There's a very special bill sitting on Gavin Newsom's desk in California's state capital. Passed by the Democratic dominated legislature after the 2016 election, it demands the submission of tax returns for any candidate to be considered eligible to appear on California's state ballot.
Gavin Newsom has spent the first six months of his governorship positioning himself as the West Coast anti-Trump while taking pains to distinguish himself from his legendary predecessor, Jerry Brown.
Those two strands intersect in a piece of legislation sitting on Newsom's desk that would compel President Donald Trump and other presidential candidates to release their tax returns if they want to appear on California ballots.
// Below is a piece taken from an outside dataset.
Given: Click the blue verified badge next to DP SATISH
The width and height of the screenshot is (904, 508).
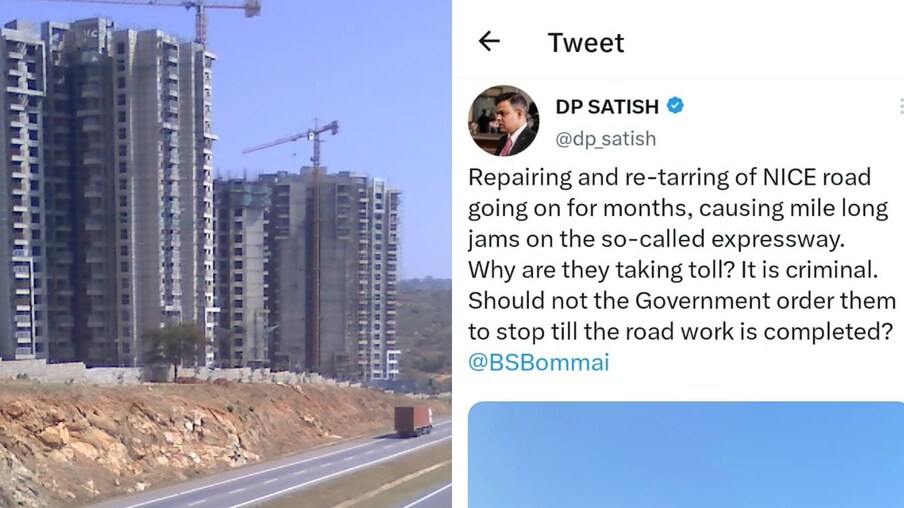Looking at the screenshot, I should coord(675,106).
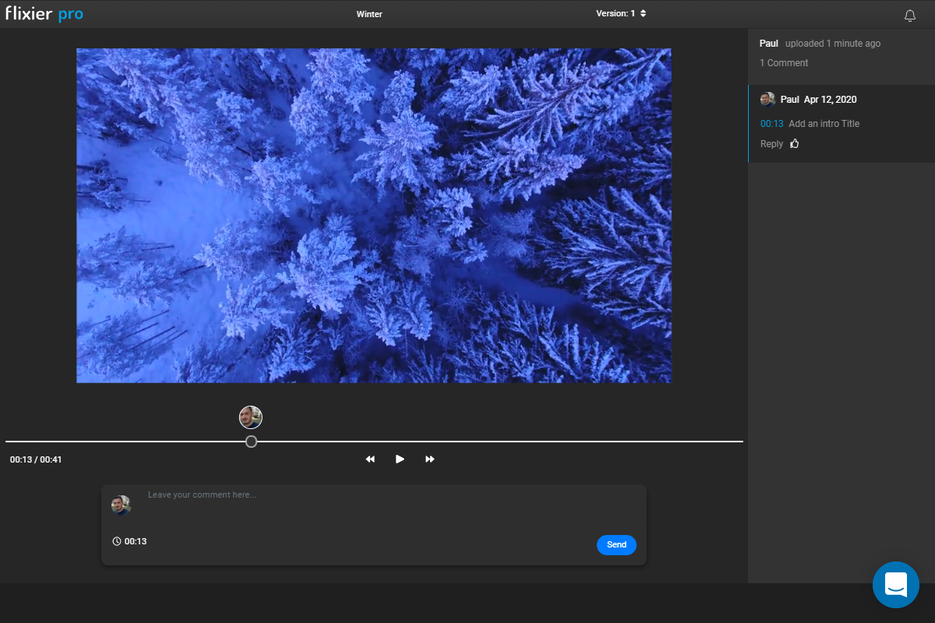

Although going after Trump is typically political gold for Newsom, the bill — which Brown vetoed in 2017 — poses a tricky balancing act for the rookie governor: Signing it would shore up Newsom’s base and boost his national profile within the Democratic Party, with other Democratic-led states following his lead. But doing so may rile up dormant California Republicans, and fray Sacramento’s relationship with the Trump administration, which Newsom has tried to keep functional despite bitter disputes over everything from immigration to auto emissions policy.
If signed, the bill will definitely be challenged in court, and the constitutionality is by no means guaranteed. And it will definitely make things harder on Californians as wildfires and earthquakes hit us and we need federal emergency assistance.
But wouldn't it be sweet for Trump to be told that he's not on the ballot of the single most populous state? It's schadenfreude-licious.